─── Records for this task

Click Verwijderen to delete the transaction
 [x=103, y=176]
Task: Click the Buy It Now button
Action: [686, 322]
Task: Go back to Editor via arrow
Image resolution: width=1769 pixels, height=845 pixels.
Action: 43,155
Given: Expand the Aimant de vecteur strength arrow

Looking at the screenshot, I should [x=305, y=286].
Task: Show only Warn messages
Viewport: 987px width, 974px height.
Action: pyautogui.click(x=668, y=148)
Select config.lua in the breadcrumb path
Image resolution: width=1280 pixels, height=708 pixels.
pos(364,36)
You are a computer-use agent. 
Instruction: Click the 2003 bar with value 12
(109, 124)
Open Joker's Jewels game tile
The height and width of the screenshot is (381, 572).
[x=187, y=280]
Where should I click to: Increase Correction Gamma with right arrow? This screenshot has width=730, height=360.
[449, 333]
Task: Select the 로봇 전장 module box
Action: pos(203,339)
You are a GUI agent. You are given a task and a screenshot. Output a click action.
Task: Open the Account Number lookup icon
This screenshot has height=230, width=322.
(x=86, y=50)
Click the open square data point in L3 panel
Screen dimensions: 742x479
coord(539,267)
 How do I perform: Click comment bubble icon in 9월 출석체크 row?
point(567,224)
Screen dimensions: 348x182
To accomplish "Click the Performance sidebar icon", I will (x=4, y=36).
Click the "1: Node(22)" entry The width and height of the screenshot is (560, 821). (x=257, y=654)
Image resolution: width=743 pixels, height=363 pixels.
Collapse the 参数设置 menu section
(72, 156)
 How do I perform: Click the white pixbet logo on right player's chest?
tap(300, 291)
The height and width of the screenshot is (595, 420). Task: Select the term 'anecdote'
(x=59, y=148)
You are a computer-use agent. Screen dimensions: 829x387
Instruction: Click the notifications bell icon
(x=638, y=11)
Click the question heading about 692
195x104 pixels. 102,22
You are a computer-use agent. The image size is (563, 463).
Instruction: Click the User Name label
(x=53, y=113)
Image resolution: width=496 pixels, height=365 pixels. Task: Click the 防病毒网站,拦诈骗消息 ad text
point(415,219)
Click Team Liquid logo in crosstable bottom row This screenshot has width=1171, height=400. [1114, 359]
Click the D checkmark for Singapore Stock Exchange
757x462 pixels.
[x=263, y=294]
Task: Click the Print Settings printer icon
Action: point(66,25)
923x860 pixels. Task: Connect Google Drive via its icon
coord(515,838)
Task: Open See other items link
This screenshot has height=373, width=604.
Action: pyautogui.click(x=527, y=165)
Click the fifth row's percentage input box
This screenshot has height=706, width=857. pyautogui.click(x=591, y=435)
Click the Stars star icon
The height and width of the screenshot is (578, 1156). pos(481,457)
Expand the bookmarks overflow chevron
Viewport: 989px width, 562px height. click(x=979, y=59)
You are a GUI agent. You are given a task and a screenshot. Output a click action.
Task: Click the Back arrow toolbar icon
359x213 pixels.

──────

About this exercise:
Run a filter over the data above and keep each line that contains the word "computer".

Reply:
You are a computer-use agent. 
You are a computer-use agent. Screen dimensions: 829x387
You are a computer-use agent. The image size is (563, 463).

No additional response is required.